Muadthong Sukunta, Brar Jasdeep, Kessomboon Pattapong, Kessomboon Nusaraporn, Catenacci Vanessa, Nualnetr Nomjit, Angeles Ricardo, Agarwal Gina
Department of Pharmacy Technique, Sirindhorn College of Public Health, Khon Kaen, Faculty of Public Health and Allied Health Sciences, Praboromarajchanok Institute Khon Kaen, Khon Kaen, Thailand.
Department of Family Medicine, McMaster University, Hamilton, Ontario, Canada.
J Cancer Educ. 2025 Sep 12. doi: 10.1007/s13187-025-02705-z.

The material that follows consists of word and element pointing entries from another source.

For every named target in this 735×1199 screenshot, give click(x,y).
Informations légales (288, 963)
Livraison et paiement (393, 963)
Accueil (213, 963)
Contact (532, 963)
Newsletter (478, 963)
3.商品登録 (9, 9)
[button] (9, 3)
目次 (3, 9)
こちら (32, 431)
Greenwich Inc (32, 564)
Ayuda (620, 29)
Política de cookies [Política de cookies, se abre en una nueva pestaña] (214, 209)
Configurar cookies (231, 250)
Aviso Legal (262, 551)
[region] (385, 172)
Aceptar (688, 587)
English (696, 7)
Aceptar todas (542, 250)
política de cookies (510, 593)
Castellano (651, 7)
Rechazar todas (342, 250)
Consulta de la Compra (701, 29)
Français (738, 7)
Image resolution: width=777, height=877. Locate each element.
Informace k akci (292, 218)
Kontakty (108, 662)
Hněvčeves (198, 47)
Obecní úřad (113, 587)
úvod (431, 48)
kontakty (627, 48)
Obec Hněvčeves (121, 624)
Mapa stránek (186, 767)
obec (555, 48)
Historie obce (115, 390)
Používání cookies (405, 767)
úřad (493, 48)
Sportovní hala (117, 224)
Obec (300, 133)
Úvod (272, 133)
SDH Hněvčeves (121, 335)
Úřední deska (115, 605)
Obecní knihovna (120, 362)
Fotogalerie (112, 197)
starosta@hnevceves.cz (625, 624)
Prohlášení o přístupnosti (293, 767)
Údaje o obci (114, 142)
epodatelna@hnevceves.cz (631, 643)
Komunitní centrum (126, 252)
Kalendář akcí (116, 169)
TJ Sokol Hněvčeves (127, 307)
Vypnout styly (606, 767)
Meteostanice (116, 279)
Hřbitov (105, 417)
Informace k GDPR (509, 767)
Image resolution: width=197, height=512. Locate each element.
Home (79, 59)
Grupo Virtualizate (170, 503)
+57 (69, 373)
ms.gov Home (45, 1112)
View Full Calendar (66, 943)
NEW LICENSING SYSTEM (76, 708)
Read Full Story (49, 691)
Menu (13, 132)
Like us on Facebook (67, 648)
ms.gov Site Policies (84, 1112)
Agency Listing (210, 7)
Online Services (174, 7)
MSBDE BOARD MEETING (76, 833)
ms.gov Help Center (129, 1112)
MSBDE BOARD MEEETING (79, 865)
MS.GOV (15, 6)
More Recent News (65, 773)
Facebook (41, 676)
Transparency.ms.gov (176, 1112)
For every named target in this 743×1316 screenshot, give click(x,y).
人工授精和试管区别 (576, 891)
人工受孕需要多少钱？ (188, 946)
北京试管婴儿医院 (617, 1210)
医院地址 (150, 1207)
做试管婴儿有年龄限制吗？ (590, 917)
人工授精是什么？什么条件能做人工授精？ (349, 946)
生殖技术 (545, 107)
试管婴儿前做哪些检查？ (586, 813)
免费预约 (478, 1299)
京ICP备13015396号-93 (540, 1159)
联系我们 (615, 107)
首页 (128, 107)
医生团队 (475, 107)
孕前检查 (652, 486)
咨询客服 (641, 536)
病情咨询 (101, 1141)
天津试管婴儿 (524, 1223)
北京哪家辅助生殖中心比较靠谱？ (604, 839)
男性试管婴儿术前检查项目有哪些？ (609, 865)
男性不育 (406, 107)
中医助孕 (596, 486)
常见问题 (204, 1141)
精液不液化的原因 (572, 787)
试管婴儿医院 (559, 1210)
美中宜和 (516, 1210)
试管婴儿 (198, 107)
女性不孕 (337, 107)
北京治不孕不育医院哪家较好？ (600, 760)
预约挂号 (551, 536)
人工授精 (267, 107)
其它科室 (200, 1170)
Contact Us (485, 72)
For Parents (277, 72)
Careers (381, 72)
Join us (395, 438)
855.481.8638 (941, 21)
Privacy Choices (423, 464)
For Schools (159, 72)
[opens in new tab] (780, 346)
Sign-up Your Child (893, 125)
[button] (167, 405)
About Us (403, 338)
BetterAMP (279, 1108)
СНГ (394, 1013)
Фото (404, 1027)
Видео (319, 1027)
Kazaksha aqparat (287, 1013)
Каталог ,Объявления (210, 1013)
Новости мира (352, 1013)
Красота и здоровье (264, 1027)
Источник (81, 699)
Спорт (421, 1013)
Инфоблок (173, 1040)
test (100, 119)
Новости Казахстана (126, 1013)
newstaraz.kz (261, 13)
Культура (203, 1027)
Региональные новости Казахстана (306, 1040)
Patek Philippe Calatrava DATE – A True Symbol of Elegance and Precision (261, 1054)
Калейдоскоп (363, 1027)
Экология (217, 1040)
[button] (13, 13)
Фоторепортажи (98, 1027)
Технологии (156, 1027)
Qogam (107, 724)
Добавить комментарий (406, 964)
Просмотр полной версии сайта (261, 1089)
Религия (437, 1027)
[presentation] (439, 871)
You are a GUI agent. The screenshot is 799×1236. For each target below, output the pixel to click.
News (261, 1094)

Cholangiocarcinoma (CCA) is highly prevalent in Northeast Thailand and has a poor prognosis. The Community-based Health Education and Communication (CHEC) model is a complex health education intervention designed to prevent CCA. This review aims to identify complex health interventions for cancer and CCA prevention and determine the necessary evidence to enhance the CHEC program for evaluation in Khon Kaen, Thailand. A systematic review was conducted across nine electronic databases for articles published from January 1, 2012, to March 2024. Search terms were relevant to experimental study designs assessing community-based complex interventions for cancer and CCA prevention. Titles, abstracts, and full-text articles were screened according to PRISMA guidelines and the inclusion criteria by two independent reviewers. The Mixed Methods Appraisal Tool was used to assess the risk of bias of included studies, and the data was analyzed using a narrative approach. A total of 92 studies were included in this review: 32 studies focused on complex interventions for CCA prevention, while 60 studies addressed non-CCA cancer prevention. From 11 randomized controlled trials with significant positive outcomes and low risk of bias, five major intervention components were identified: health education, participant engagement, reminders, patient support, and health influencers. Health education was the most frequently implemented component, reinforcing its essential role in cancer prevention efforts. These components will be integrated into the CHEC model, with their development and implementation tailored to the Northeast Thailand community to prevent and improve CCA outcomes. This review offers actionable insights for public cancer education globally, particularly in low- and middle-income countries, by emphasizing the value of culturally tailored, multi-component, community-based education to enhance cancer prevention efforts.
胆管癌(CCA)在泰国东北部极为常见,且预后较差。基于社区的健康教育与沟通(CHEC)模式是一种旨在预防CCA的复杂健康教育干预措施。本综述旨在确定用于癌症和CCA预防的复杂健康干预措施,并确定加强CHEC项目以便在泰国孔敬进行评估所需的证据。我们对九个电子数据库进行了系统综述,以查找2012年1月1日至2024年3月发表的文章。检索词与评估基于社区的癌症和CCA预防复杂干预措施的实验性研究设计相关。两名独立评审员根据PRISMA指南和纳入标准对标题、摘要和全文进行筛选。使用混合方法评估工具评估纳入研究的偏倚风险,并采用叙述性方法对数据进行分析。本综述共纳入92项研究:32项研究聚焦于CCA预防的复杂干预措施,60项研究涉及非CCA癌症的预防。从11项具有显著阳性结果且偏倚风险较低的随机对照试验中,确定了五个主要干预组成部分:健康教育、参与者参与、提醒、患者支持和健康影响者。健康教育是最常实施的组成部分,强化了其在癌症预防工作中的重要作用。这些组成部分将被纳入CHEC模式,其开发和实施将根据泰国东北部社区的情况进行调整,以预防和改善CCA的结局。本综述通过强调文化定制、多组成部分、基于社区的教育对加强癌症预防工作的价值,为全球公共癌症教育,尤其是低收入和中等收入国家的公共癌症教育提供了可操作的见解。